ICAP

Dear Florence,

My friend Susan suggested I write you this letter.  It felt right for the invitation to come from her since my girlfriend conversations these days often make me think of you. We often talk about how to keep going through COVID-19, as the weeks turn into months.

How to be partners, mothers, and professionals. How to do it all—in the same space and at the same time.  We talk about our work (we are academics and all working from home for now, a privilege).  We talk about how to keep our families healthy and our children learning. We exchange tips for finding household supplies and giving our kids the chance to play, safely.  We share a frustration that we have no time for ourselves, by which we mostly mean: no time for our work. I am thinking you would not be too pleased with the state of affairs on the home front.

You would tell us that women will never do anything of importance until we can put our work first, at least some of the time. You told us so in Cassandra when you wrote that women “have accustomed themselves to consider intellectual occupation as a merely selfish amusement’” and that women “never have half an hour in all their lives (excepting before or after anybody is up in the house) that they can call their own.”  I wish this didn’t still feel so true.  it feels like there’s not enough time to do anything well. I know you’d remind me that women are often asked to do more for others than they do for themselves, and that it shouldn’t be that way.
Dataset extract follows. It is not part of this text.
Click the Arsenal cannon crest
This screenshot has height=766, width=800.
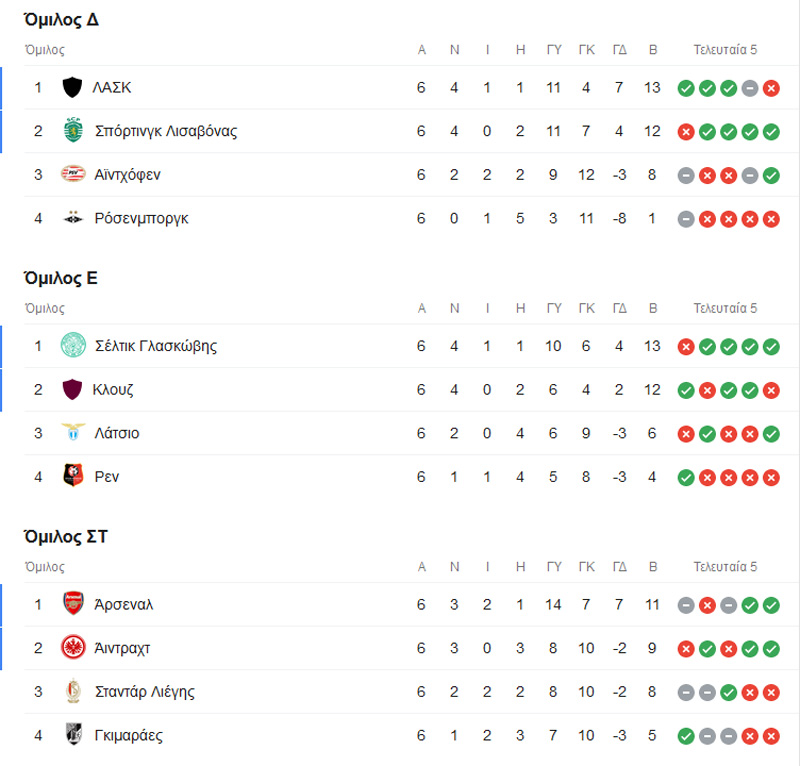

I know you are right.  Frankly, even finding time to write you this letter wasn’t easy!  Still, even though my friends and I don’t yet know how to solve this, we keep trying to figure it out, one day at a time.  I can promise we’ll keep talking to each other, and keep listening to you.

Yours,
Victoria


Victoria Rosner, PhD, is Dean of Academic Affairs at the School of General Studies at Columbia University and a Professor of English and Comparitive Literature.